* **DATA FOR THIS TASK**
════════════════

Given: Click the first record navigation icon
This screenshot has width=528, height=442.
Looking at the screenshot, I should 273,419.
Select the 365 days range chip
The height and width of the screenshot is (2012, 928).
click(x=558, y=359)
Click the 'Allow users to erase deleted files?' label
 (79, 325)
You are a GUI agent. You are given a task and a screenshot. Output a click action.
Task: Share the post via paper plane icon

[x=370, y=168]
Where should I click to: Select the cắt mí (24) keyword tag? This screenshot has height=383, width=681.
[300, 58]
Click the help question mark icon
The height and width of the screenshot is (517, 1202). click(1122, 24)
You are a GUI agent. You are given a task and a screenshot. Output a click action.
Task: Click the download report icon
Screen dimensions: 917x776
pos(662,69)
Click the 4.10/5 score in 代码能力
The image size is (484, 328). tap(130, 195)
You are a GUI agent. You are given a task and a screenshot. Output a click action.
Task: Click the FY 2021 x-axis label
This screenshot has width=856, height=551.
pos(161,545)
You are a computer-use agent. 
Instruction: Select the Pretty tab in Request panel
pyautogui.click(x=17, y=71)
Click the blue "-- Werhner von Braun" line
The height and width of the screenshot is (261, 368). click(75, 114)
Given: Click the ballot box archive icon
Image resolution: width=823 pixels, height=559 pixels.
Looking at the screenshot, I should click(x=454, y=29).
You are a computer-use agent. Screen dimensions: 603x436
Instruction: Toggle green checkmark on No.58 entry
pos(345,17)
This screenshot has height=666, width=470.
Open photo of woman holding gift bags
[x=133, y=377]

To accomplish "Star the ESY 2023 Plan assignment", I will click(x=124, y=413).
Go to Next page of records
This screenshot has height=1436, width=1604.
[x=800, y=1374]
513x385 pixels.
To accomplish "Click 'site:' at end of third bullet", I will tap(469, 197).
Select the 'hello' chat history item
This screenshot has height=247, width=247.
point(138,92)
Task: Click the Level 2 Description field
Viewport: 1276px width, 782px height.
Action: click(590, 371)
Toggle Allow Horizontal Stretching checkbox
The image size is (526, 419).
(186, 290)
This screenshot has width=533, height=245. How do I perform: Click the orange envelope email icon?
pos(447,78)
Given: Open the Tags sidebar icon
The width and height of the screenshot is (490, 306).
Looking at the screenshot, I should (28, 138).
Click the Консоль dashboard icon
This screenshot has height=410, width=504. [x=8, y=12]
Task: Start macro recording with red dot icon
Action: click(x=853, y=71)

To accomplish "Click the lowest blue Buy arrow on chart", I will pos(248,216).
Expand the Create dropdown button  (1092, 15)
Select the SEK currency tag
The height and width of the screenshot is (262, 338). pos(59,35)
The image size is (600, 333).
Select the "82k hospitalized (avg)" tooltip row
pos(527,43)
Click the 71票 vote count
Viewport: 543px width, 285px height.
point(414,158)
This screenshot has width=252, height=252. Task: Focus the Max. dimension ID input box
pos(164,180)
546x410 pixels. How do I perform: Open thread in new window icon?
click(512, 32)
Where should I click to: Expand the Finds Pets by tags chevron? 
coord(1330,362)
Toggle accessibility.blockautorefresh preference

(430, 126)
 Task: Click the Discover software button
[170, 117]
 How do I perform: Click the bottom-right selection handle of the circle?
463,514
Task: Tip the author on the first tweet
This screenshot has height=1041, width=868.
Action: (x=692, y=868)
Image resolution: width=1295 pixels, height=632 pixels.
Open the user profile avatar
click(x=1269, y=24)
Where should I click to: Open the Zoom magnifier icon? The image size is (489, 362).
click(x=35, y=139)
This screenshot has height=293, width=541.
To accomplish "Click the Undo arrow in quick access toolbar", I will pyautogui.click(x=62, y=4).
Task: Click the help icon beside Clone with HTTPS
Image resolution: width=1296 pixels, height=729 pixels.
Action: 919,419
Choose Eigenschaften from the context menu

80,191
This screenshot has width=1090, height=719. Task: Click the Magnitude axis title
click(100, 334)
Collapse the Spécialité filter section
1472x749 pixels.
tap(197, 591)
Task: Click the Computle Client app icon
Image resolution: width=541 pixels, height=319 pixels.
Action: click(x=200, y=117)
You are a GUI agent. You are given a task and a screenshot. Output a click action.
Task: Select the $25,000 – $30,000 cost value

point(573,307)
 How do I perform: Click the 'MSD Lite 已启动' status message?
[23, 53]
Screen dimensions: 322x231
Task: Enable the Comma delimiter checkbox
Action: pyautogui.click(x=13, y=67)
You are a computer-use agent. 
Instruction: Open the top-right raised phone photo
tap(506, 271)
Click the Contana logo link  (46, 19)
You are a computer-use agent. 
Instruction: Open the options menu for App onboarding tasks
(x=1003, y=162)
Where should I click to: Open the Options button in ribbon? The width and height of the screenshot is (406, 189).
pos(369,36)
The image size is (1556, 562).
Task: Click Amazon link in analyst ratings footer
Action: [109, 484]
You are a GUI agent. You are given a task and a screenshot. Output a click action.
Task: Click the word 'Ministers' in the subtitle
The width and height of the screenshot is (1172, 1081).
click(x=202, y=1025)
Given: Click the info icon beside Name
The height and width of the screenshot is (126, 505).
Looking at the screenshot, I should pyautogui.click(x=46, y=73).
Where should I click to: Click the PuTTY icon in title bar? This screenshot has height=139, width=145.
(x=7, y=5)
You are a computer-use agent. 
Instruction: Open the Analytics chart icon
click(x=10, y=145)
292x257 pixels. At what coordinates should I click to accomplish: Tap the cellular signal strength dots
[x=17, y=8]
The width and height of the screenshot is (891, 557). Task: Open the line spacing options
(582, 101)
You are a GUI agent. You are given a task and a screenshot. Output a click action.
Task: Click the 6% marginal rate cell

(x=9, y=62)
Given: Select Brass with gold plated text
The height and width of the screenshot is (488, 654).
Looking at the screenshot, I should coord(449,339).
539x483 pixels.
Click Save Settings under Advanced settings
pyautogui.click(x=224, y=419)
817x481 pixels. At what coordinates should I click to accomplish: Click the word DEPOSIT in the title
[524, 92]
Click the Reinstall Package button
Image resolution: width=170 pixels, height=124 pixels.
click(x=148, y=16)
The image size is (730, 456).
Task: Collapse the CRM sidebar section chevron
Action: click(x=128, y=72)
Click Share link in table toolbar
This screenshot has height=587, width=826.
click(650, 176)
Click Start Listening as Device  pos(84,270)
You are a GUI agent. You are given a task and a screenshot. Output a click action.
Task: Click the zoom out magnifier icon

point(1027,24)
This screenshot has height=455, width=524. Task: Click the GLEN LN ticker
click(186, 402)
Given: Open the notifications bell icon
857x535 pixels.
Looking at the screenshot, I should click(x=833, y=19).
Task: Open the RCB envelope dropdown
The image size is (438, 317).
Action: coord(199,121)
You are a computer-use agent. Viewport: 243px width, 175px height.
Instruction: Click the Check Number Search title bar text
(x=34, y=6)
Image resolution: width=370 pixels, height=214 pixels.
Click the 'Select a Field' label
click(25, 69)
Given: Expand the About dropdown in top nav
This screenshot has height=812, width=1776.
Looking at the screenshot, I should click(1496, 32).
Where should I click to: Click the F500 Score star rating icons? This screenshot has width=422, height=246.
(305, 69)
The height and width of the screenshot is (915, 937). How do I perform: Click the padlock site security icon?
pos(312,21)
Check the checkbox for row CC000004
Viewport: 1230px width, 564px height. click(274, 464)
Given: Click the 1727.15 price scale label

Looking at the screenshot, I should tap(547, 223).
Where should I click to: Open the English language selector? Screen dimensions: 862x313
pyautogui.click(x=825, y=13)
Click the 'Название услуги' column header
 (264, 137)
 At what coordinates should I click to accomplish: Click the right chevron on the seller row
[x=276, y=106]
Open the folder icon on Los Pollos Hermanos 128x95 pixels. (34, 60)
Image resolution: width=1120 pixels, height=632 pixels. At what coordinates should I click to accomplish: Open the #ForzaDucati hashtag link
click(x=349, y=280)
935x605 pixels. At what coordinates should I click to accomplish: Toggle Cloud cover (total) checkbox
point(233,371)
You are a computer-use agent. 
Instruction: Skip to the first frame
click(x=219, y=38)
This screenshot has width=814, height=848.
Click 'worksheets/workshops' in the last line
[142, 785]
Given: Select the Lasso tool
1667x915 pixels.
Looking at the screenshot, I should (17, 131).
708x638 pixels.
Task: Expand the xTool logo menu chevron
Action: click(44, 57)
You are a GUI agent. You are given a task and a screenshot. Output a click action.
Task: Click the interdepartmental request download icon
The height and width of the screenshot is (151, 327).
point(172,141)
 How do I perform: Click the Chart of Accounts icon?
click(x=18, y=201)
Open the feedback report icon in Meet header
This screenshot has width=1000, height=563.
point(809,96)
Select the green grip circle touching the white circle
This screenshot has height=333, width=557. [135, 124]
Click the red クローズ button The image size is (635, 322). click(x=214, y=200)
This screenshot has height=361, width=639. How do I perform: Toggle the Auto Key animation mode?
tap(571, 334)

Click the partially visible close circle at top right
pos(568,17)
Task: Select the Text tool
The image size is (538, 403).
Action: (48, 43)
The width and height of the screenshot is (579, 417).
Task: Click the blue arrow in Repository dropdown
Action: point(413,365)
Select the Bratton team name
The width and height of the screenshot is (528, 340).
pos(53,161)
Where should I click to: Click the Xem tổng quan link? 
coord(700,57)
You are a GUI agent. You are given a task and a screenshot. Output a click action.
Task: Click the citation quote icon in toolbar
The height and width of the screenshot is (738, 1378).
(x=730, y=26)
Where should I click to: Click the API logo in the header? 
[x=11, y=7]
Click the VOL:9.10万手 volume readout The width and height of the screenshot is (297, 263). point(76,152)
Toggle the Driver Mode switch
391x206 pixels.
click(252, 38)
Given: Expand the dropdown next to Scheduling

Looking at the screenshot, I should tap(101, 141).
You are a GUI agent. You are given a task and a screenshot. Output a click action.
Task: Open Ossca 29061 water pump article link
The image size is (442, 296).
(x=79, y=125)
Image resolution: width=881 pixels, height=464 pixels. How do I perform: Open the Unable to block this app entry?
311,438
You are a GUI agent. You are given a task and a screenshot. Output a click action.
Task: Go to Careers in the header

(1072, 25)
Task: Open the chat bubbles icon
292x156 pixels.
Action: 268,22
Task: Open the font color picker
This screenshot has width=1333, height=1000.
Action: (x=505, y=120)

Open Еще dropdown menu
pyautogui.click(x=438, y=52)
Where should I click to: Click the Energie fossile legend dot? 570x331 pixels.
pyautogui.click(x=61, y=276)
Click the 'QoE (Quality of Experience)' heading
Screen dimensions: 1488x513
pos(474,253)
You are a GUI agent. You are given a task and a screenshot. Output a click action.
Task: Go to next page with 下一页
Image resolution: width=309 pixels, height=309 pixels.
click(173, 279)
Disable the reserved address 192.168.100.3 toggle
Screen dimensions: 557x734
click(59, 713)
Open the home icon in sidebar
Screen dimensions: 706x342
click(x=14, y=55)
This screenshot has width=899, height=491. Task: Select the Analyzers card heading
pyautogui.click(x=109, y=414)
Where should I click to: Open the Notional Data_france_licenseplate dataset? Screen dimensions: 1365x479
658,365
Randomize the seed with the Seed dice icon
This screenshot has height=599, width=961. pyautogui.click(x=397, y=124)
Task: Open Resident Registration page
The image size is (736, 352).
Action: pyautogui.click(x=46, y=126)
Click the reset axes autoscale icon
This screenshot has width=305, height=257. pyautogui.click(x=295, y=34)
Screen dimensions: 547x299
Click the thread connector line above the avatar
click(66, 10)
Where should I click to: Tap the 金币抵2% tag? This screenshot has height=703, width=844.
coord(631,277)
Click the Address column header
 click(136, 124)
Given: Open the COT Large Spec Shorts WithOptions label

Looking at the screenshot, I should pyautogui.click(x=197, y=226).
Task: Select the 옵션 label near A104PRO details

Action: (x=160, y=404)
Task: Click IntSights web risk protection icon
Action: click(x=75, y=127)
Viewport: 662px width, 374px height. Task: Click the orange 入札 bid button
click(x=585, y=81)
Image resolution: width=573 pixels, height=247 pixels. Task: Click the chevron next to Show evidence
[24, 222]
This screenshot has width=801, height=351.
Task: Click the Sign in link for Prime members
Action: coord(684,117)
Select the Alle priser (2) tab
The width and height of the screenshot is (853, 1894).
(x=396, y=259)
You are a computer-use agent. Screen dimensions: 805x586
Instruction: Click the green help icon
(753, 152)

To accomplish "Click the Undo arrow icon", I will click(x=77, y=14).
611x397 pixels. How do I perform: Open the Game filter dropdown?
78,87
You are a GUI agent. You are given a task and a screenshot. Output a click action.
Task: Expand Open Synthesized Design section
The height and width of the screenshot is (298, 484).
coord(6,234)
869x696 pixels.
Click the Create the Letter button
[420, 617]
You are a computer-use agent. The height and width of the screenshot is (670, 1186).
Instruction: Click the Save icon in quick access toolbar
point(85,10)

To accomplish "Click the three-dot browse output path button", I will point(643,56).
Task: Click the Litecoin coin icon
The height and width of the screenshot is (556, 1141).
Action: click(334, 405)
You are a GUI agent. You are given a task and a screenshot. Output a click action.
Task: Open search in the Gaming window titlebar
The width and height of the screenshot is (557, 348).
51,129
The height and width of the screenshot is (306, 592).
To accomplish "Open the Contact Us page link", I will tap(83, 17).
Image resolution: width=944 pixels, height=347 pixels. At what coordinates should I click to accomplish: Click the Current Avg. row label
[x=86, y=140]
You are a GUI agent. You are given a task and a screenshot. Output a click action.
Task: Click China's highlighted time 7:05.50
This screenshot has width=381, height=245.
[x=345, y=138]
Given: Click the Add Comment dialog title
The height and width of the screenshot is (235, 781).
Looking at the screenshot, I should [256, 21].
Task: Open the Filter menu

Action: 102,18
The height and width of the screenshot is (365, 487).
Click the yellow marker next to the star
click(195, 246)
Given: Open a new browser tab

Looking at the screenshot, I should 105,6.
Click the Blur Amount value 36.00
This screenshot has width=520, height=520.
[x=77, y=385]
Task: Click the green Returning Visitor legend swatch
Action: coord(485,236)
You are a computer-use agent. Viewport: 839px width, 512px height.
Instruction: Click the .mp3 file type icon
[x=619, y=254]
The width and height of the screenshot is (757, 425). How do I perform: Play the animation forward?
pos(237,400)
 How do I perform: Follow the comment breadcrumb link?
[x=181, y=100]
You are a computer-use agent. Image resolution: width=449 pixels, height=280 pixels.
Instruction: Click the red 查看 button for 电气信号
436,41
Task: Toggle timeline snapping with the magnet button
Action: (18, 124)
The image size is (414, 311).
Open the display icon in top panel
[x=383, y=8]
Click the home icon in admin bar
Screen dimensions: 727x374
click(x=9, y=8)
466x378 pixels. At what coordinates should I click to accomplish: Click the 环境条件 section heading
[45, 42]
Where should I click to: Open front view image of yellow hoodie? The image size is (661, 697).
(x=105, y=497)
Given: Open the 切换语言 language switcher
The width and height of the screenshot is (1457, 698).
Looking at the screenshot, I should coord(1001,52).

════════════════

* **TASK OBJECTIVE**
All lines from the opening of the records through the line where "513x385 pixels." occurs are to be output verbatim. No other line belongs in the answer.

* **SOLUTION FOR THIS PROBLEM**
Given: Click the first record navigation icon
This screenshot has width=528, height=442.
Looking at the screenshot, I should 273,419.
Select the 365 days range chip
The height and width of the screenshot is (2012, 928).
click(x=558, y=359)
Click the 'Allow users to erase deleted files?' label
 (79, 325)
You are a GUI agent. You are given a task and a screenshot. Output a click action.
Task: Share the post via paper plane icon

[x=370, y=168]
Where should I click to: Select the cắt mí (24) keyword tag? This screenshot has height=383, width=681.
[300, 58]
Click the help question mark icon
The height and width of the screenshot is (517, 1202). click(1122, 24)
You are a GUI agent. You are given a task and a screenshot. Output a click action.
Task: Click the download report icon
Screen dimensions: 917x776
pos(662,69)
Click the 4.10/5 score in 代码能力
The image size is (484, 328). tap(130, 195)
You are a GUI agent. You are given a task and a screenshot. Output a click action.
Task: Click the FY 2021 x-axis label
This screenshot has width=856, height=551.
pos(161,545)
You are a computer-use agent. 
Instruction: Select the Pretty tab in Request panel
pyautogui.click(x=17, y=71)
Click the blue "-- Werhner von Braun" line
The height and width of the screenshot is (261, 368). click(75, 114)
Given: Click the ballot box archive icon
Image resolution: width=823 pixels, height=559 pixels.
Looking at the screenshot, I should click(x=454, y=29).
You are a computer-use agent. Screen dimensions: 603x436
Instruction: Toggle green checkmark on No.58 entry
pos(345,17)
This screenshot has height=666, width=470.
Open photo of woman holding gift bags
[x=133, y=377]

To accomplish "Star the ESY 2023 Plan assignment", I will click(x=124, y=413).
Go to Next page of records
This screenshot has height=1436, width=1604.
[x=800, y=1374]
513x385 pixels.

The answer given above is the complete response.